• [TASK PROMPT]:
Reproduce the entries exactly.

START SOURCE RECORDS

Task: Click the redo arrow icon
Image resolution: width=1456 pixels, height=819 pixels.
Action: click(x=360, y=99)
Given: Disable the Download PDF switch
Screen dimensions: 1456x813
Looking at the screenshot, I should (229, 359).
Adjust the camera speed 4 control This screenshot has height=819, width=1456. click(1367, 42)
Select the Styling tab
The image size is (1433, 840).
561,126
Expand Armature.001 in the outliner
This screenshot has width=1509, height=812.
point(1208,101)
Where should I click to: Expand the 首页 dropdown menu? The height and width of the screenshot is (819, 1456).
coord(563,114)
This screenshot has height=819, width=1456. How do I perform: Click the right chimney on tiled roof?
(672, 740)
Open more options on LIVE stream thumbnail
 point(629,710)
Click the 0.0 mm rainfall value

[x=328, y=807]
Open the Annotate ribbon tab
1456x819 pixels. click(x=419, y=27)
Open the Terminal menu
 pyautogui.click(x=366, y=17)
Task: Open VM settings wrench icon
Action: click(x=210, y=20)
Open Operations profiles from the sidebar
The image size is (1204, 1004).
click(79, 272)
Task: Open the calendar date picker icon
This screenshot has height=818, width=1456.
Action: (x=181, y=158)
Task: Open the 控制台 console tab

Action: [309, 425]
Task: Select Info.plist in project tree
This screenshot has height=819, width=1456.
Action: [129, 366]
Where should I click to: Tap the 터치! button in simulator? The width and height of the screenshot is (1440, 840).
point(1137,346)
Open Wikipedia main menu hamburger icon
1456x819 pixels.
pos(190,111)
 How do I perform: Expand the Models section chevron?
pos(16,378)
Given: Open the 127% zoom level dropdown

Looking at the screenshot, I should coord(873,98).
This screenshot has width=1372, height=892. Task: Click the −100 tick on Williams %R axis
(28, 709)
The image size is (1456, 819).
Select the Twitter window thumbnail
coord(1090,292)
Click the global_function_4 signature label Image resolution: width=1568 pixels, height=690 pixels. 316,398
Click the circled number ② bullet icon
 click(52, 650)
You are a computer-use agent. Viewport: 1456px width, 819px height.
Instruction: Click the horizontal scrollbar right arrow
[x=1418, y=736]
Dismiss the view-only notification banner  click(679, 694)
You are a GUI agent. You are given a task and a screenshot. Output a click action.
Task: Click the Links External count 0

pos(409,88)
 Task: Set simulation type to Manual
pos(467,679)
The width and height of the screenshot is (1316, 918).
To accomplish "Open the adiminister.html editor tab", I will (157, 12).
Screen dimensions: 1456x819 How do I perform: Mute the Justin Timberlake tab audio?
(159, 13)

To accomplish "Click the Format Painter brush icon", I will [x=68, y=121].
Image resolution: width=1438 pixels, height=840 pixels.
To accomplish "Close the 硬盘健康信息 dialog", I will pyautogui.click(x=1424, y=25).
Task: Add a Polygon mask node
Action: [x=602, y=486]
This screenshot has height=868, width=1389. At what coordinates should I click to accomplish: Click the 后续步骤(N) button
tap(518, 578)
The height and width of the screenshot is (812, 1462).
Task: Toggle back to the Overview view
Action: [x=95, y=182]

END SOURCE RECORDS

• [YOUR RESPONSE]:
Task: Click the redo arrow icon
Image resolution: width=1456 pixels, height=819 pixels.
Action: click(x=360, y=99)
Given: Disable the Download PDF switch
Screen dimensions: 1456x813
Looking at the screenshot, I should (229, 359).
Adjust the camera speed 4 control This screenshot has height=819, width=1456. click(1367, 42)
Select the Styling tab
The image size is (1433, 840).
561,126
Expand Armature.001 in the outliner
This screenshot has width=1509, height=812.
point(1208,101)
Where should I click to: Expand the 首页 dropdown menu? The height and width of the screenshot is (819, 1456).
coord(563,114)
This screenshot has height=819, width=1456. How do I perform: Click the right chimney on tiled roof?
(672, 740)
Open more options on LIVE stream thumbnail
 point(629,710)
Click the 0.0 mm rainfall value

[x=328, y=807]
Open the Annotate ribbon tab
1456x819 pixels. click(x=419, y=27)
Open the Terminal menu
 pyautogui.click(x=366, y=17)
Task: Open VM settings wrench icon
Action: click(x=210, y=20)
Open Operations profiles from the sidebar
The image size is (1204, 1004).
click(79, 272)
Task: Open the calendar date picker icon
This screenshot has height=818, width=1456.
Action: (x=181, y=158)
Task: Open the 控制台 console tab

Action: [309, 425]
Task: Select Info.plist in project tree
This screenshot has height=819, width=1456.
Action: [129, 366]
Where should I click to: Tap the 터치! button in simulator? The width and height of the screenshot is (1440, 840).
point(1137,346)
Open Wikipedia main menu hamburger icon
1456x819 pixels.
pos(190,111)
 How do I perform: Expand the Models section chevron?
pos(16,378)
Given: Open the 127% zoom level dropdown

Looking at the screenshot, I should coord(873,98).
This screenshot has width=1372, height=892. Task: Click the −100 tick on Williams %R axis
(28, 709)
The image size is (1456, 819).
Select the Twitter window thumbnail
coord(1090,292)
Click the global_function_4 signature label Image resolution: width=1568 pixels, height=690 pixels. 316,398
Click the circled number ② bullet icon
 click(52, 650)
You are a computer-use agent. Viewport: 1456px width, 819px height.
Instruction: Click the horizontal scrollbar right arrow
[x=1418, y=736]
Dismiss the view-only notification banner  click(679, 694)
You are a GUI agent. You are given a task and a screenshot. Output a click action.
Task: Click the Links External count 0

pos(409,88)
 Task: Set simulation type to Manual
pos(467,679)
The width and height of the screenshot is (1316, 918).
To accomplish "Open the adiminister.html editor tab", I will (157, 12).
Screen dimensions: 1456x819 How do I perform: Mute the Justin Timberlake tab audio?
(159, 13)

To accomplish "Click the Format Painter brush icon", I will [x=68, y=121].
Image resolution: width=1438 pixels, height=840 pixels.
To accomplish "Close the 硬盘健康信息 dialog", I will pyautogui.click(x=1424, y=25).
Task: Add a Polygon mask node
Action: [x=602, y=486]
This screenshot has height=868, width=1389. At what coordinates should I click to accomplish: Click the 后续步骤(N) button
tap(518, 578)
The height and width of the screenshot is (812, 1462).
Task: Toggle back to the Overview view
Action: [x=95, y=182]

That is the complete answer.